**WORK REQUEST**:
Give the records again in full, exactly as written.

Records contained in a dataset
+ + + + + + +
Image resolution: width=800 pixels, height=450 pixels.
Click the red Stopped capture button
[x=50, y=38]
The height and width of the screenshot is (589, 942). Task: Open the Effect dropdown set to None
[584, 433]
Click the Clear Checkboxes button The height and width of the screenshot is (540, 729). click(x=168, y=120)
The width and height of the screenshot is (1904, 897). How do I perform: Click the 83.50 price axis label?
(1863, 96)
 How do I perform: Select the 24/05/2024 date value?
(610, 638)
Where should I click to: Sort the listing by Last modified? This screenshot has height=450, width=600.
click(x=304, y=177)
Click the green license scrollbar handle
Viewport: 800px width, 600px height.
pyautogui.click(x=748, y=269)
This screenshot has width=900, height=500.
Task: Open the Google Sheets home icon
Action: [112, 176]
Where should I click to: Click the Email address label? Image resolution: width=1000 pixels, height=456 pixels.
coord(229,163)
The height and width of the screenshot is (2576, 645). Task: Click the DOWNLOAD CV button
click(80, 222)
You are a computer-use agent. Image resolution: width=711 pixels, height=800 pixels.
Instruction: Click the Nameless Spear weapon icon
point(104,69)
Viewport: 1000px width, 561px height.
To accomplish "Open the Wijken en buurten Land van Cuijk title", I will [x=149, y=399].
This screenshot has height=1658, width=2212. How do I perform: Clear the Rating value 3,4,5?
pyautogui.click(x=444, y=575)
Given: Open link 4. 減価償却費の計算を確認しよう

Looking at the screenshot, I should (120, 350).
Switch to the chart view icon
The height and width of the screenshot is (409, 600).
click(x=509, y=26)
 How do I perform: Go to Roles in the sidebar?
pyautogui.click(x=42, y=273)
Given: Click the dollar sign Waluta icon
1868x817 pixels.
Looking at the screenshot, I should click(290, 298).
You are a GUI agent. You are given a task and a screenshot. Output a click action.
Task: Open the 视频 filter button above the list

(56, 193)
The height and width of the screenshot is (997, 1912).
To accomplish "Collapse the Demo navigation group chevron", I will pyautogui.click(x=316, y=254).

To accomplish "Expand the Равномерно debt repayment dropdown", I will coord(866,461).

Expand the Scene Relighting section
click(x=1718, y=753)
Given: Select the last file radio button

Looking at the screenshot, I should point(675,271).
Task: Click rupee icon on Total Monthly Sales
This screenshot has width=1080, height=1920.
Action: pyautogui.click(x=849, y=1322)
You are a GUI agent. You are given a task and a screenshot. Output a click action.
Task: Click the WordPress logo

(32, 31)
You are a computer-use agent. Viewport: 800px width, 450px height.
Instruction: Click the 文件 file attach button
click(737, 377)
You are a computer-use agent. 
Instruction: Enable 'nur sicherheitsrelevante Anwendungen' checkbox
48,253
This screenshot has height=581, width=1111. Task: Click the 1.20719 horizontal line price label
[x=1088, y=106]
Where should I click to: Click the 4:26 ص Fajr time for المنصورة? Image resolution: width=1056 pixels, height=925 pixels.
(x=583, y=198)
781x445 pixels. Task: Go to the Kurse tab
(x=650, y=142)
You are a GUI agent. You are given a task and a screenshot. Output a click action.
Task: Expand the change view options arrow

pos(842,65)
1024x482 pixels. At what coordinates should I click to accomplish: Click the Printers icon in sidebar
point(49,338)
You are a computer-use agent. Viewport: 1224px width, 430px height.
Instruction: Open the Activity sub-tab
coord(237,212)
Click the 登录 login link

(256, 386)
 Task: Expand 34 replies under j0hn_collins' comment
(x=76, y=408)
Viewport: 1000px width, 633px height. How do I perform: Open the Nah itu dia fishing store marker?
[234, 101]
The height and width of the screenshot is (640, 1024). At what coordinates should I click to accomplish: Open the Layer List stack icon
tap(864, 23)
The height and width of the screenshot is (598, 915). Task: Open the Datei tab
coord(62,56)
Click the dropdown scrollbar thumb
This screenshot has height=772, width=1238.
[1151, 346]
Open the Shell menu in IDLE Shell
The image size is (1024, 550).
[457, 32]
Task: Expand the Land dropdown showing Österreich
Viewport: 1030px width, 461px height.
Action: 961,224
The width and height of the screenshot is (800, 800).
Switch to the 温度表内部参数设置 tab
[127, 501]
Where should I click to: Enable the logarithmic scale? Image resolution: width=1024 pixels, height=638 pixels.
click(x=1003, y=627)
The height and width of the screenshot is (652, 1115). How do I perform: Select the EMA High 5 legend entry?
+ + + + + + +
**TASK SOLUTION**:
Image resolution: width=800 pixels, height=450 pixels.
Click the red Stopped capture button
[x=50, y=38]
The height and width of the screenshot is (589, 942). Task: Open the Effect dropdown set to None
[584, 433]
Click the Clear Checkboxes button The height and width of the screenshot is (540, 729). click(x=168, y=120)
The width and height of the screenshot is (1904, 897). How do I perform: Click the 83.50 price axis label?
(1863, 96)
 How do I perform: Select the 24/05/2024 date value?
(610, 638)
Where should I click to: Sort the listing by Last modified? This screenshot has height=450, width=600.
click(x=304, y=177)
Click the green license scrollbar handle
Viewport: 800px width, 600px height.
pyautogui.click(x=748, y=269)
This screenshot has width=900, height=500.
Task: Open the Google Sheets home icon
Action: [112, 176]
Where should I click to: Click the Email address label? Image resolution: width=1000 pixels, height=456 pixels.
coord(229,163)
The height and width of the screenshot is (2576, 645). Task: Click the DOWNLOAD CV button
click(80, 222)
You are a computer-use agent. Image resolution: width=711 pixels, height=800 pixels.
Instruction: Click the Nameless Spear weapon icon
point(104,69)
Viewport: 1000px width, 561px height.
To accomplish "Open the Wijken en buurten Land van Cuijk title", I will [x=149, y=399].
This screenshot has height=1658, width=2212. How do I perform: Clear the Rating value 3,4,5?
pyautogui.click(x=444, y=575)
Given: Open link 4. 減価償却費の計算を確認しよう

Looking at the screenshot, I should (120, 350).
Switch to the chart view icon
The height and width of the screenshot is (409, 600).
click(x=509, y=26)
 How do I perform: Go to Roles in the sidebar?
pyautogui.click(x=42, y=273)
Given: Click the dollar sign Waluta icon
1868x817 pixels.
Looking at the screenshot, I should click(290, 298).
You are a GUI agent. You are given a task and a screenshot. Output a click action.
Task: Open the 视频 filter button above the list

(56, 193)
The height and width of the screenshot is (997, 1912).
To accomplish "Collapse the Demo navigation group chevron", I will pyautogui.click(x=316, y=254).

To accomplish "Expand the Равномерно debt repayment dropdown", I will coord(866,461).

Expand the Scene Relighting section
click(x=1718, y=753)
Given: Select the last file radio button

Looking at the screenshot, I should point(675,271).
Task: Click rupee icon on Total Monthly Sales
This screenshot has width=1080, height=1920.
Action: pyautogui.click(x=849, y=1322)
You are a GUI agent. You are given a task and a screenshot. Output a click action.
Task: Click the WordPress logo

(32, 31)
You are a computer-use agent. Viewport: 800px width, 450px height.
Instruction: Click the 文件 file attach button
click(737, 377)
You are a computer-use agent. 
Instruction: Enable 'nur sicherheitsrelevante Anwendungen' checkbox
48,253
This screenshot has height=581, width=1111. Task: Click the 1.20719 horizontal line price label
[x=1088, y=106]
Where should I click to: Click the 4:26 ص Fajr time for المنصورة? Image resolution: width=1056 pixels, height=925 pixels.
(x=583, y=198)
781x445 pixels. Task: Go to the Kurse tab
(x=650, y=142)
You are a GUI agent. You are given a task and a screenshot. Output a click action.
Task: Expand the change view options arrow

pos(842,65)
1024x482 pixels. At what coordinates should I click to accomplish: Click the Printers icon in sidebar
point(49,338)
You are a computer-use agent. Viewport: 1224px width, 430px height.
Instruction: Open the Activity sub-tab
coord(237,212)
Click the 登录 login link

(256, 386)
 Task: Expand 34 replies under j0hn_collins' comment
(x=76, y=408)
Viewport: 1000px width, 633px height. How do I perform: Open the Nah itu dia fishing store marker?
[234, 101]
The height and width of the screenshot is (640, 1024). At what coordinates should I click to accomplish: Open the Layer List stack icon
tap(864, 23)
The height and width of the screenshot is (598, 915). Task: Open the Datei tab
coord(62,56)
Click the dropdown scrollbar thumb
This screenshot has height=772, width=1238.
[1151, 346]
Open the Shell menu in IDLE Shell
The image size is (1024, 550).
[457, 32]
Task: Expand the Land dropdown showing Österreich
Viewport: 1030px width, 461px height.
Action: 961,224
The width and height of the screenshot is (800, 800).
Switch to the 温度表内部参数设置 tab
[127, 501]
Where should I click to: Enable the logarithmic scale? Image resolution: width=1024 pixels, height=638 pixels.
click(x=1003, y=627)
The height and width of the screenshot is (652, 1115). How do I perform: Select the EMA High 5 legend entry?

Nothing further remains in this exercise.